看板
通学路に、大きな看板があるんです。
美容整形の宣伝で、綺麗な女の人が微笑んでいるやつなんですけど、なんとなくその前を通るのが怖かったんです。理由はうまく説明できないんですけど、看板の女性に見られているような気がして、ぞっとするような感覚がありました。
高校生にもなってそんなことを思うなんておかしいかなとも思ったんですけど、どうしてもその気持ちを振り払えなくて。その話を友達や周りの人にしても、「高校生にもなって何だよ、それ」って笑われるだけでした。
その日は部活が長引いて、帰りが遅くなってしまいました。いつも一緒に帰る友達が病欠で、一人で人気のない道を歩いていました。
夕暮れ時で、空は薄暗く、街灯がぽつぽつと灯り始めていました。通学路を急いで進んでいると、あの看板がだんだん近づいてくるのが分かりました。
いつもならできるだけ目を逸らして通り過ぎるんですけど、その日はなぜか妙に意識してしまって。見ないようにしよう、見ないようにしようと自分に言い聞かせながら、足を速めて看板の前を通過しようとしたんです。
その時でした。急に足取りが重くなって、まるで足が地面に吸い付いたみたいに動かなくなったんです。看板のちょうど前あたりで、身体が完全に固まってしまったんです。驚いてスマホを取り出して助けを呼ぼうとしたんですけど、電源が入らない。さっきまで普通に使えていたのに、画面は真っ暗のままでした。
周りを見渡しても人影はなくて、でも民家はあるので、大声を出せば聞こえるかなと思って声を上げようとしたんですけど、喉が詰まったみたいに声が出なくて、ただ唇が震えるだけでした。
そのうち、もっと怖いことが起きたんです。自分の意志とは関係なく、何か抗えない力で顔がゆっくり動かされ始めたんです。あの看板の方向に。
見ちゃいけない、絶対に見ちゃいけないって頭の中で叫んでいました。ものすごく嫌な予感がして、ぎゅっと目を瞑ったんですけど、それでもダメでした。まぶたが無理やりこじ開けられるような感覚がして、目を開かざるを得なかったんです。そして、とうとう看板の女性とバッチリ目が合ってしまいました。
その瞬間、心臓が止まりそうなくらい怖かったです。彼女の顔は綺麗な微笑みを浮かべていましたが、少しずつその顔が崩れ始めたんです。最初は微妙な歪みだったのが、だんだんひどくなって、目がずれて、鼻が潰れて、口が裂けたようになって。テレビのドキュメンタリーで見た、整形手術が失敗した人の顔みたいに、ぐちゃぐちゃに崩れていったんです。
私はもう怖くて半泣き状態でした。逃げたいのに身体が動かなくて、ただその恐ろしい光景を見つめるしかなかったんです。

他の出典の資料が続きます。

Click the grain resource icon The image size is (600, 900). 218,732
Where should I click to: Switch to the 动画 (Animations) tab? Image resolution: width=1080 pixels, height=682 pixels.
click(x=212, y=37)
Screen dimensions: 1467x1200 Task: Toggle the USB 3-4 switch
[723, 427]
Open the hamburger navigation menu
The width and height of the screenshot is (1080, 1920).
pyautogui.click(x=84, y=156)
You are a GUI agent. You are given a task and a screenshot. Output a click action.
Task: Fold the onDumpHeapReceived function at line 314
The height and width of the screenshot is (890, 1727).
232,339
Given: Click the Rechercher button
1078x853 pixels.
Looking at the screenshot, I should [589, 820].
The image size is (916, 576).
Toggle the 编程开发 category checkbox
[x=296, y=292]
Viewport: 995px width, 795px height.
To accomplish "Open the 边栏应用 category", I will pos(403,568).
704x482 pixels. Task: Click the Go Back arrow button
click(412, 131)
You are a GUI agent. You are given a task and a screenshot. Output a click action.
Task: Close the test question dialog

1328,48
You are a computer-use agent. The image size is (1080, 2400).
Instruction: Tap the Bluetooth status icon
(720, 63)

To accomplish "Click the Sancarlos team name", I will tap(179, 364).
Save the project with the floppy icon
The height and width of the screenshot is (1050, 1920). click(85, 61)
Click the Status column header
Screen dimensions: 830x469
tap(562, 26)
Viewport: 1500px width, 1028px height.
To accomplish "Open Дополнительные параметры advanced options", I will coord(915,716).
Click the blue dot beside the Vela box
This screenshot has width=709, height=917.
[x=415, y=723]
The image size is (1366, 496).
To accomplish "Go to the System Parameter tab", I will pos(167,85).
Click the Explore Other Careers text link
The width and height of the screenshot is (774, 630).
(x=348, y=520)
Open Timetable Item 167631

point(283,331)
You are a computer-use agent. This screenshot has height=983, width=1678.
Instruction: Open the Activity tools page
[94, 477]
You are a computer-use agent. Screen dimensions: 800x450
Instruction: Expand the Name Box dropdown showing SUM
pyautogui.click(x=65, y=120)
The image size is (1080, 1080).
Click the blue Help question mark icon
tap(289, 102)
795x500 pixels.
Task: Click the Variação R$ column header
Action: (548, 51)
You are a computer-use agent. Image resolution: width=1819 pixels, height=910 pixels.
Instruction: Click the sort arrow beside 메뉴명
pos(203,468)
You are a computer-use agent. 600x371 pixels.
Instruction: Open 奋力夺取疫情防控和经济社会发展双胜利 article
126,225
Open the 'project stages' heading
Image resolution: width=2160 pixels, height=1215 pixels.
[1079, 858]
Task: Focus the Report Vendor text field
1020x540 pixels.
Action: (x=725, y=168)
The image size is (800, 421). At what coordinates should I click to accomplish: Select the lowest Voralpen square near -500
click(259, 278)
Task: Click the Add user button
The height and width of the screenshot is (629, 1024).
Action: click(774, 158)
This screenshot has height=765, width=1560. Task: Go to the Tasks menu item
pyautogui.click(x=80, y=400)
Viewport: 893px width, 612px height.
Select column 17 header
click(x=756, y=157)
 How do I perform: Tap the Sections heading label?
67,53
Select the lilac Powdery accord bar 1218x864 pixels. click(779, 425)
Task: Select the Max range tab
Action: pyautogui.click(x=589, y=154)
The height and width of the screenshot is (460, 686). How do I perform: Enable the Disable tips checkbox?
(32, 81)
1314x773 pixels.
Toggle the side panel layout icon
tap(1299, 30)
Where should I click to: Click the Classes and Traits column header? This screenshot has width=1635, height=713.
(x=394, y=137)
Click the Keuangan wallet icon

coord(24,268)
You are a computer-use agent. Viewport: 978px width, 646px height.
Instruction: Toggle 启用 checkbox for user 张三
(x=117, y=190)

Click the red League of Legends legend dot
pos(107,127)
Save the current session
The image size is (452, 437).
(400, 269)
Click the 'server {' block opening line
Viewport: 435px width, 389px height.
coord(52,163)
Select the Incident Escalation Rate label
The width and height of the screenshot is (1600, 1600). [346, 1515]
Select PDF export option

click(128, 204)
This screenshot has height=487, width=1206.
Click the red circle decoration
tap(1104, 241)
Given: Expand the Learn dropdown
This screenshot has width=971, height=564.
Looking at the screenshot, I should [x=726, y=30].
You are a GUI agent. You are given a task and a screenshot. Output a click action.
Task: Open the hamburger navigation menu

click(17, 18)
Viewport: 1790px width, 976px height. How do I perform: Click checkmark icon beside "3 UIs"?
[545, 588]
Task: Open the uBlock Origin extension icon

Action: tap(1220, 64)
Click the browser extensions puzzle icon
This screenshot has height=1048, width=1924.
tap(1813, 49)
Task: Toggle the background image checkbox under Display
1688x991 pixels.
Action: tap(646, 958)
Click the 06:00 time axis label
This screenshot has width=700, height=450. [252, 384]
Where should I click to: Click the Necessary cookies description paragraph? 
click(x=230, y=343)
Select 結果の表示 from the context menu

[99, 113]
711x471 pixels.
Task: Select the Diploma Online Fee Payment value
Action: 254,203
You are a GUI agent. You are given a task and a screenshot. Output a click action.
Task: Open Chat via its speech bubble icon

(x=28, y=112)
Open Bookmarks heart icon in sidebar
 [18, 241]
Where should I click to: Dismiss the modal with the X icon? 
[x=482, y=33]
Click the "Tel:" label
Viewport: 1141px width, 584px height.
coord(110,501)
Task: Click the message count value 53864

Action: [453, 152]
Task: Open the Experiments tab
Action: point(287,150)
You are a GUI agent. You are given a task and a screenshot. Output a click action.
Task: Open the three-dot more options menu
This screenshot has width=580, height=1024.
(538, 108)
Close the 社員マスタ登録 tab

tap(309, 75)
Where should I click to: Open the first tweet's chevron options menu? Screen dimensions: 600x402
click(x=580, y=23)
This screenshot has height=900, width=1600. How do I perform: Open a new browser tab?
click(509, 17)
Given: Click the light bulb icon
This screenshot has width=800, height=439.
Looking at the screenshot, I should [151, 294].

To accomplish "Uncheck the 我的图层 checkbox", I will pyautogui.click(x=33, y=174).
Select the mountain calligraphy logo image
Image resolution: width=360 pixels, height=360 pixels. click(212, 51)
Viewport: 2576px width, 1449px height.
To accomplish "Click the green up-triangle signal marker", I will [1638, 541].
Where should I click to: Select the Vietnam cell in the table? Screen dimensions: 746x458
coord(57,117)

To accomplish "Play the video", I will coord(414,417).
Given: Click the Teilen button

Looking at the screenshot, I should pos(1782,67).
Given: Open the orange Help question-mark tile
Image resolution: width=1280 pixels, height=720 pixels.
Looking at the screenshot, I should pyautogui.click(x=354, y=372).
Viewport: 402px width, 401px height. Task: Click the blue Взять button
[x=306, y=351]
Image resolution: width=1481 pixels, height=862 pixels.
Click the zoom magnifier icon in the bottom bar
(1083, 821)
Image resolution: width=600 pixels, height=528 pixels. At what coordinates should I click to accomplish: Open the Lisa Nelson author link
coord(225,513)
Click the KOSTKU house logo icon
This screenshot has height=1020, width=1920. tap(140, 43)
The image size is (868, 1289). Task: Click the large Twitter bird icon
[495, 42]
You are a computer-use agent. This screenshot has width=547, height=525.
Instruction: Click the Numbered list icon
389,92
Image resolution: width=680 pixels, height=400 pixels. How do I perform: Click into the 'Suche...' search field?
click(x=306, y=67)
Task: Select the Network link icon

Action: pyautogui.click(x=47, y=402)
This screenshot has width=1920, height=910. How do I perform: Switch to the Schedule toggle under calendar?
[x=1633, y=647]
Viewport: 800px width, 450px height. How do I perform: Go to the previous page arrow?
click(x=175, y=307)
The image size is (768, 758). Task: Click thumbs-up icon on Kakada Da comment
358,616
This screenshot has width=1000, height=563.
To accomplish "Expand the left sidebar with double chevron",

すると、彼女の口が動きました。はっきりと、声が聞こえたんです。「その顔、ちょうだい」って。ぞっとするような低い声で。
看板から彼女の手が伸びてきて、私の頬に触れようとするのが見えました。白くて細い手が、ゆっくりと、でも確実に近づいてくる。私は息をするのも忘れて、ただその手を凝視していました。もう駄目だ、触られるって思ったその瞬間――
「美麗!」
突然、聞き慣れた声が響きました。帰りが遅い私を心配して迎えに来てくれた母でした。
その声を聞いた瞬間、身体を縛っていた見えない力が解けたように感じて、急に動けるようになったんです。
私は母の方に駆け寄って、そのまま一緒に走って家に帰りました。母の手を握りながら、涙が止まらなくて、怖かった、怖かったって何度も繰り返していました。母は「何があったの?」って聞いてきたけど、あの時の私はうまく説明できなくて、ただ震えているだけでした。
家に帰って落ち着いてから、あの看板に写っていた美容クリニックについて調べてみたんです。すると、そのクリニックでは、数年前に整形手術に失敗した女性がいて、そのショックで自殺してしまったという記事があったんです。
その女性があの看板に取り憑いていたんじゃないかって、今になって思うんです。私の顔を欲しがった理由も、もしかしたら自分の失った顔を取り戻したかったからなのかもしれません。
母が働きかけてくれ、その看板はすぐに撤去されました。
それでも、あの道を通る時は、つい足を速めてしまう自分がいます。